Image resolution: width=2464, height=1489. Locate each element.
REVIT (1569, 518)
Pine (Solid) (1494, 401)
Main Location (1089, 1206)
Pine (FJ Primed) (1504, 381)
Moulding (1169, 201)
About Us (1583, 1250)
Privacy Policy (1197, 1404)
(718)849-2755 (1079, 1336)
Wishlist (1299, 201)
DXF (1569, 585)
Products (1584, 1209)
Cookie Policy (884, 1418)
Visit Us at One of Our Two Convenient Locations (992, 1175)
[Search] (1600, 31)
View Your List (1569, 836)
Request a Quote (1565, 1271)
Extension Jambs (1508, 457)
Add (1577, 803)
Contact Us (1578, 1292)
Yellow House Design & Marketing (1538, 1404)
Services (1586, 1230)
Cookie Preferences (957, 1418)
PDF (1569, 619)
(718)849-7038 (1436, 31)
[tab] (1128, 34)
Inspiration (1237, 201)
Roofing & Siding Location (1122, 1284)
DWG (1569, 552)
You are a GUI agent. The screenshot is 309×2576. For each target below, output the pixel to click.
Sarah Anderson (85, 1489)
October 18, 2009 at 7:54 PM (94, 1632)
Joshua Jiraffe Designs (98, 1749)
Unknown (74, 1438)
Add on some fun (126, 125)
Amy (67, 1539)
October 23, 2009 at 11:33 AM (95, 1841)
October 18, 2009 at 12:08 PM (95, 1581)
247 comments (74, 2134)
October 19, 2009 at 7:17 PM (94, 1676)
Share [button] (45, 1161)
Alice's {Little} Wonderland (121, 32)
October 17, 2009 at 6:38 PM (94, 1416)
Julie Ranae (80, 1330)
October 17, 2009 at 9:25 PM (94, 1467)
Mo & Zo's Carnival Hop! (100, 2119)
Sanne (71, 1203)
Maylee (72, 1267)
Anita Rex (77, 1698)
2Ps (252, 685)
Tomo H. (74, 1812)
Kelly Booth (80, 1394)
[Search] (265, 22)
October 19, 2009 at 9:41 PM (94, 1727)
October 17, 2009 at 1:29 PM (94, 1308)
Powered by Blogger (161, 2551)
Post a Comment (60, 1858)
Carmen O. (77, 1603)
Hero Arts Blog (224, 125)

******************************

**PROMPT:** Return the span of lines in the data above that opens at the line with "247 comments (74, 2134)" and closes at the line with "October 17, 2009 at 9:25 PM (94, 1467)", exactly, ends included, nothing else.

**SOLUTION:**
247 comments (74, 2134)
October 19, 2009 at 7:17 PM (94, 1676)
Share [button] (45, 1161)
Alice's {Little} Wonderland (121, 32)
October 17, 2009 at 6:38 PM (94, 1416)
Julie Ranae (80, 1330)
October 17, 2009 at 9:25 PM (94, 1467)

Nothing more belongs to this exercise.